Quando foi para a escola, a sua voz atraiu a atenção dos professores. “A primeira vez que actuei em público foi aos 7 anos, na inauguração de uma escola primária. Os meus pais nunca me pressionaram para cantar, nem eu tinha essa vontade. Cantar era em casa, e por graça, às vezes nas festas e empurrada pelos amigos e pela família. Só a terminar a faculdade é que alguns colegas começaram a inscrever-me em concursos de fado e foi aí que tudo começou.” A terminar o curso, em 2002, vence o concurso de fado de Almada. Juradas? Entre outras, Sara Pereira, hoje directora do Museu do Fado, Alexandra, Lenita Gentil e Maria da Fé. Ora uma delas, Alexandra, estava para abrir uma casa de fados e, dizendo-lhe que queria ter “um elenco jovem”, convidou-a. “Senti-me perdida, porque estava a tentar integral profissionalmente o ensino, para o qual me sentia vocacionada [e ainda sente, porque a par de fadista é professora], mas aceitei, comecei a cantar, e de repente já lá estava.” E esse passo não teve retrocesso. Ao Marquês da Sé juntaram-se depois o Páteo de Alfama, a Casa de Linhares, a Mesa de Frades, a Maria da Mouraria. Em todas elas, Tânia tem cantado, ao longo destes anos, e com muitos seguidores fiéis.
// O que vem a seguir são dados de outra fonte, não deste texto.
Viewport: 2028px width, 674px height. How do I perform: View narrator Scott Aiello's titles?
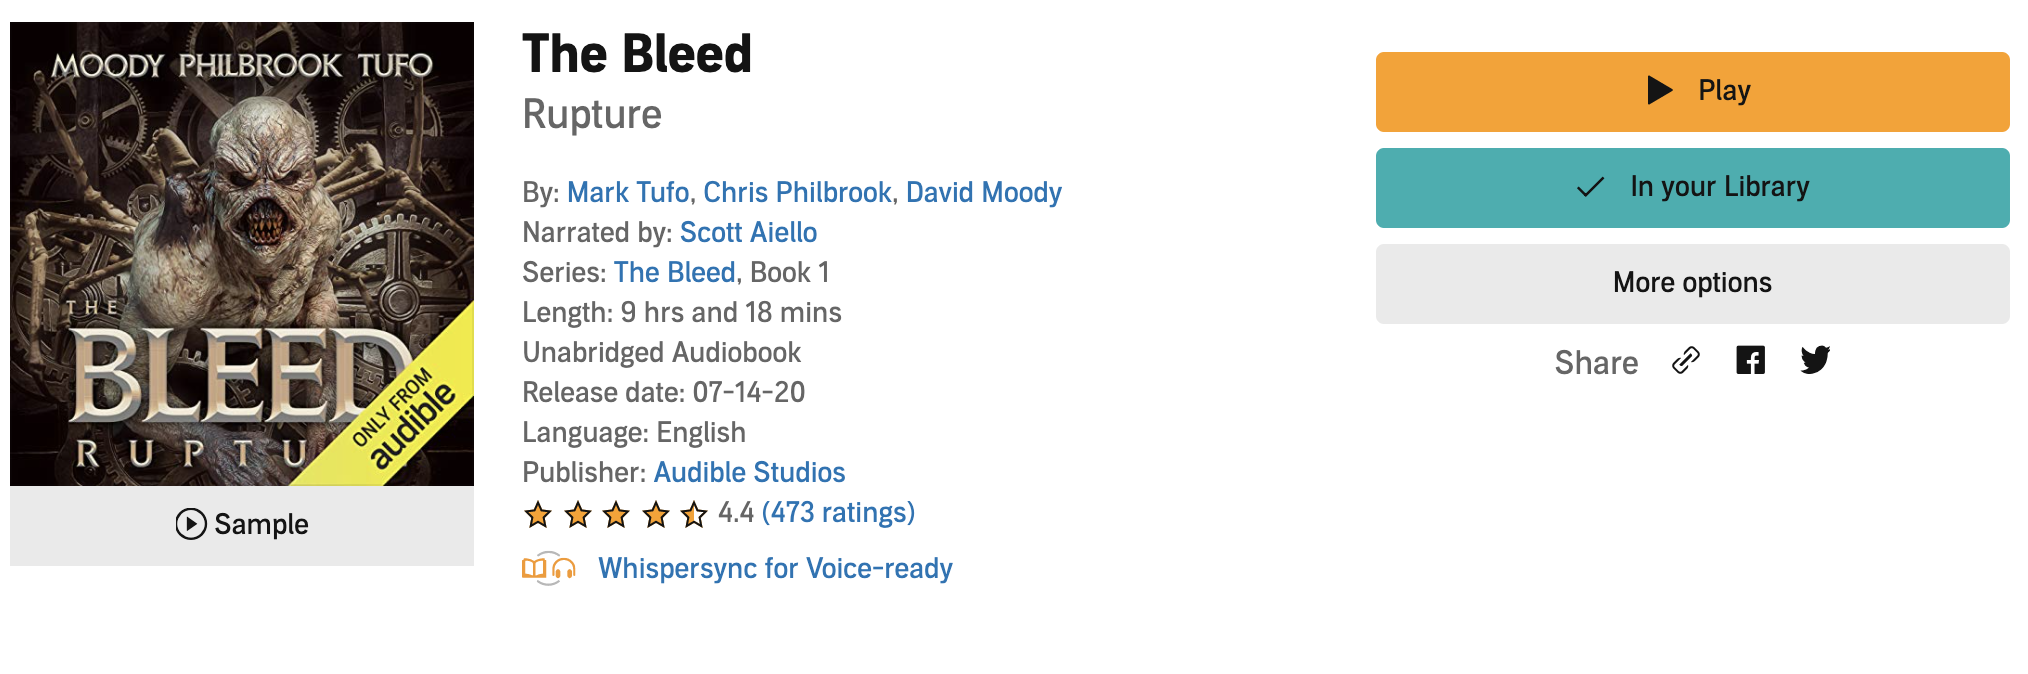pos(748,232)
“Eu vejo a casa de fados com um habitat natural, para mim. Um laboratório onde eu testo, ensaio, consolido e torno meus os temas que depois vou cantando.” E foi esse exercício que a conduziu a Terços de Fado, baseado em fados tradicionais. “Ao longo do tempo, sempre fui mais de ligar à melodias. Mas conforme vamos amadurecendo, vamos criando um amor maior ao poema, às letras, à substância. Parecia tarefa difícil  seleccionar os temas para este disco, mas afinal foi fácil escolher com o coração.” E referências, possíveis influências no modo de cantar? “Temos um legado muito grande. A Amália, que é de todos. Depois a Fernanda Maria, a Maria do Rosário Bettencourt, Carlos Ramos, Carlos Zel, Manuel de Almeida. E também da nova geração, que tanto me inspiram. Esse legado tento não o largar e alimentar-me dele, ao longo do tempo.”

Porquê o adiamento mediático do lançamento? Por razões íntimas, agravadas por perdas pessoais. Só agora, recuperado o necessário estado de espírito, se retomou o caminho interrompido há dois anos. E aqui está Terços de Fado, nome que pode remeter para uma imagem de fé (a do terço), também associada ao fado, mas que quer simplesmente dizer três partes, três blocos, nos quais se dividiu o disco e aos quais foram dados nomes bairristas: “Mouraria”, “Alfama” e “Cercanias”. O nome do disco só surgiu no fim.

15 fados, vários músicos

“Foi um exercício posterior”, diz Tânia. “Fazia sentido, para mim, convidar vários grupos de músicos representativos dos espaços por onde eu mais canto. O que eu fiz foi escolher, organicamente, os temas que mais gostava de cantar com cada um deles.” Quando as gravações chegaram ao final, colocou-se a dúvida: como encaixar isto? “Foi natural, a divisão em três partes. E a matemática ajudou.” Ficaram três grupos de cinco fados, cada qual com o seu trio de músicos. Constante, nos dois primeiros, só o baixista, Francisco Gaspar. Em “Mouraria” tocam Ricardo Parreira (guitarra portuguesa) e Marco Oliveira (viola de fado) e em “Alfama” Pedro de Castro (guitarra portuguesa) e Jaime Santos (viola de fado); no terceiro, “Cercanias”, é a vez de Bernardo Couto (guitarra portuguesa), José Elmiro Nunes (viola de fado) e Daniel Pinto (viola baixo).

Terços de Fado terá, agora, miniconcertos com a Rádio Amália. No dia 24 de Março, Tânia é convidada de José da Câmara no Olga Cadaval (Sintra) e dia 8 de Abril estará no Concerto Primavera da Rádio Amália. Com os seus terços de um fado inteiro.